Most people in the Sandhills have a warm season turfgrass. It may be zoysiagrass, bermudagrass, or centipedegrass. All these grasses go dormant in the winter, then green up in the spring and grow vigorously throughout the summer. Not every warm season grass is treated the same, however. Centipedegrass is very common in our area. It is easy care, requiring mowing only every two weeks or so, and little in the way of fertilizer. It even prefers a slightly lower soil pH (pH is a measure of soil acidity – which centipede prefers to be around 5.5 vs. 6.2 for zoysia and Bermudagrass). One sure fire way to mess up your centipedegrass? Fertilize in the spring. Centipede is finicky about when and how much fertilizer is used. Fertilize with nitrogen just one time: at the end of May or first week of June, and then with only a half a pound of nitrogen per thousand square feet (other grasses need much much more nitrogen – more on that in a minute). When fertilizing, use a high potash, or potassium, fertilizer – something with a 1:1:3 or 1:0:3 ratio of nitrogen- phosphorous-potassium (N-P-K). Look for something like a 5-5-15 or 8-0-24 fertilizer blend, rather than the typical 10-10-10. If the centipedegrass still isn’t green enough to suit you, try a July application of iron, which can help green up your grass without adding too much nitrogen.

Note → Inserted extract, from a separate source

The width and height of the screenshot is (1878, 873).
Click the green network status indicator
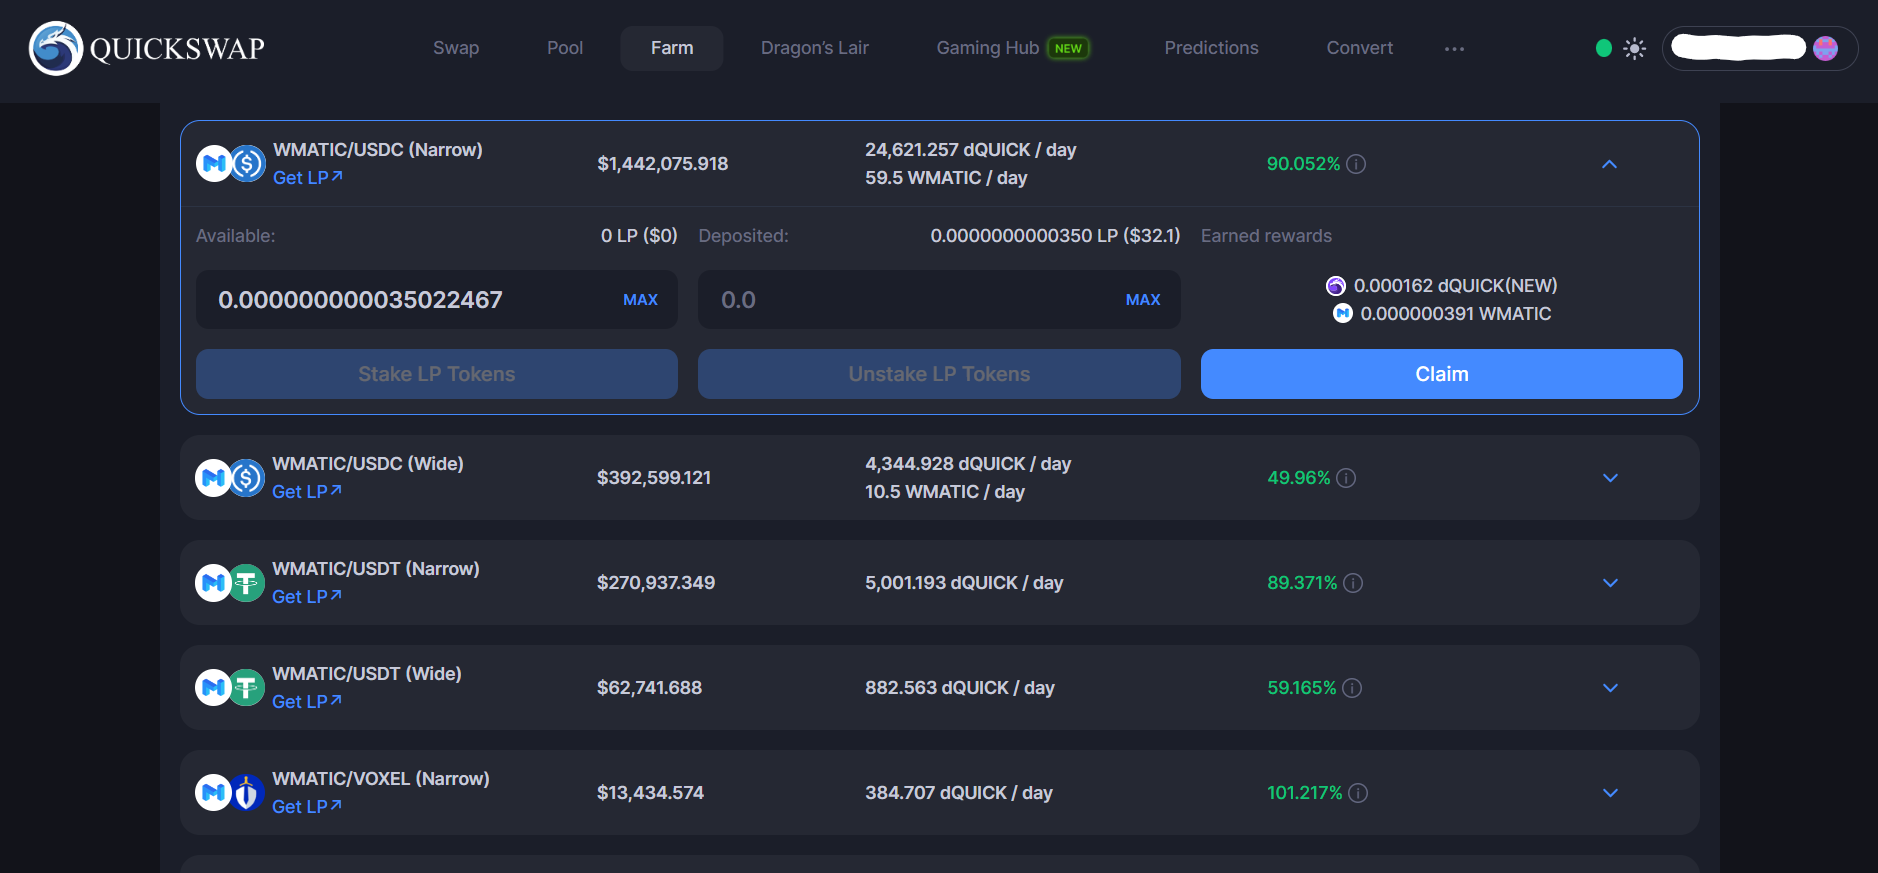coord(1604,48)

Zoysiagrass and bermudagrass are more demanding turfgrasses that require more inputs and more frequent attention. Fertilize a few weeks after green up (usually in late April or early May), providing a half a pound of nitrogen per thousand square feet using a complete fertilizer, something with a 3-1-2 ratio such as 12-4-8. With zoysiagrass, continue to fertilize every 4-6 weeks with the complete fertilizer, applying no more than a half pound of nitrogen each time. Zoysia should not receive more than 2 pounds of nitrogen total per growing season. Mid-August should be the latest zoysiagrass is fertilized with nitrogen for the year. For bermudagrass, after the initial fertilization of a half pound of nitrogen per thousand square feet, apply a pound of nitrogen with your complete fertilizer through August, and then with only a half a pound of N in September, with a fertilizer with a high potash (potassium) ratio. Both centipedegrass and zoysiagrass will benefit from a September application of potash alone using 1.6 pounds of muriate of potash (0-0-60), 2 pounds of potassium sulfate (0-0-50), or 5 pounds of sul-po-mag (0-0-22) per 1,000 square feet. Potash is an important nutrient that helps plants manage water uptake, resist drought, and improves winter hardiness. Our sandy soils are naturally very low in potash, so don’t skip this important step.

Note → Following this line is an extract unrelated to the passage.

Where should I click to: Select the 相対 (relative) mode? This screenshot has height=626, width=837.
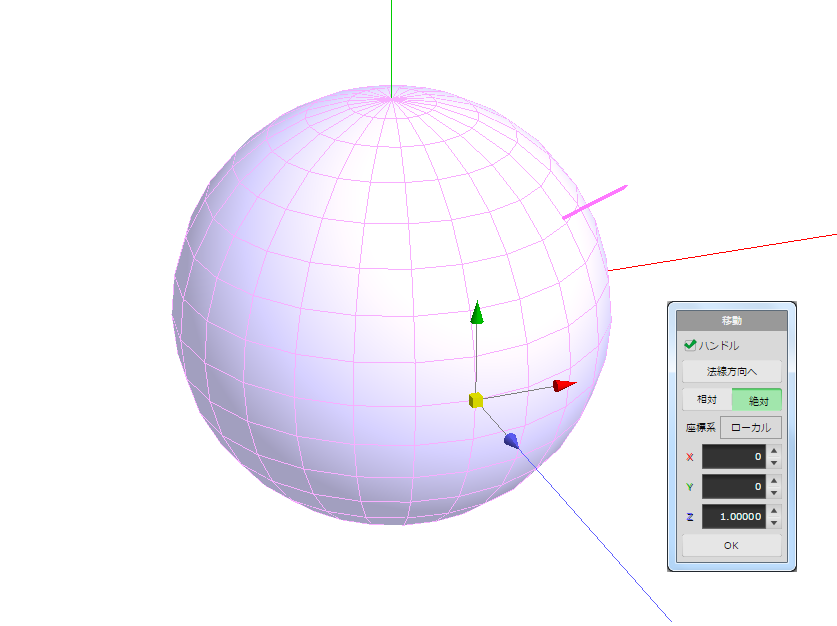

Weeds are one of the biggest challenges in lawncare. Late February and early March is the time to apply a pre-emergent herbicide for warm season weeds such as crabgrass; apply a post-emergent herbicide in May (after green up) as necessary for clover, spurge, and other broadleaf weeds. Use a two or three way herbicide to improve control. Make sure the herbicide is labeled for zoysia and bermuda, and follow label directions. Weed control in centipede is more challenging. Many common herbicides can damage centipedegrass, such as 2,4-D and dicamba, so read labels carefully; often the rate for centipede is half that for bermuda, so be sure you are following the recommended rate. Remember, the best way to control weeds is to have healthy grass, so fertilize, mow, and water (about one to one and a half inches of water per week if no rain) to ensure optimal growth.
When was the last time you soil tested your lawn? Fall is the best time to do this task, as, if lime is needed, it takes four to six months for the lime to take effect. However, remember that if the soil pH is too low, plants are unable to affectively uptake fertilizer, and will not perform well.